● Exercise data
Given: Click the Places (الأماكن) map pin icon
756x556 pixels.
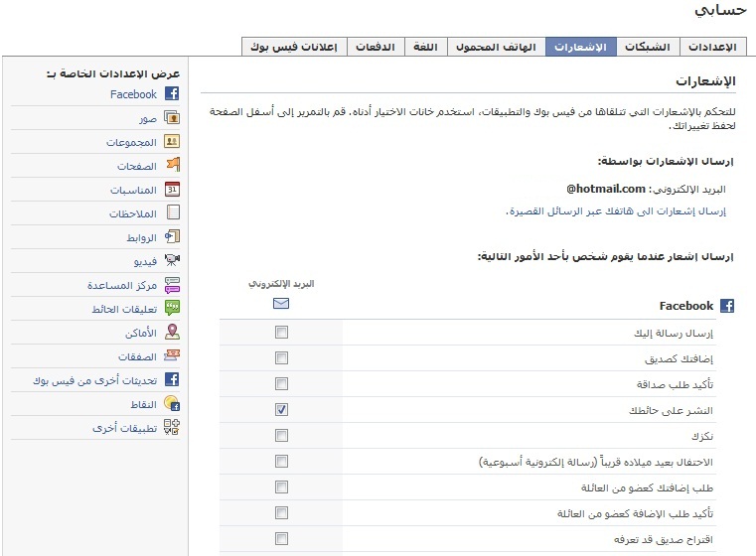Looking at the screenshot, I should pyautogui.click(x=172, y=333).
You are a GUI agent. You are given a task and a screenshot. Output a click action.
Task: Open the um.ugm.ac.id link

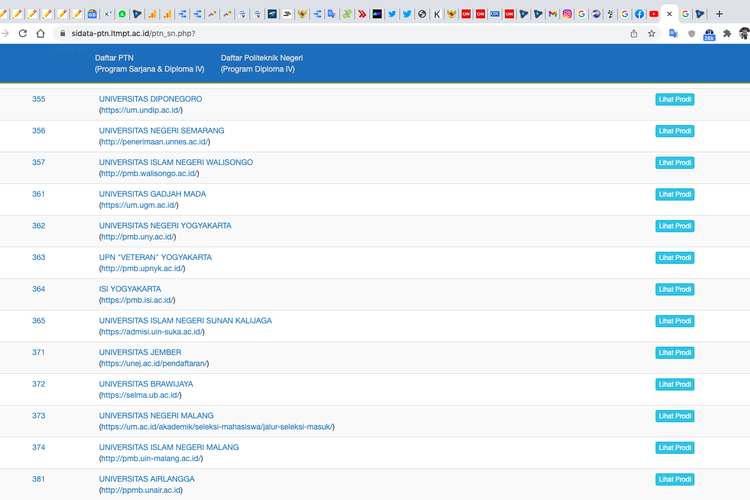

● Exercise requirements
The result should hold only the lines from the line with "756x556 pixels." through the final line of the records above, copied exactly, with pictures left out.

● Answer area
756x556 pixels.
Looking at the screenshot, I should pyautogui.click(x=172, y=333).
You are a GUI agent. You are given a task and a screenshot. Output a click action.
Task: Open the um.ugm.ac.id link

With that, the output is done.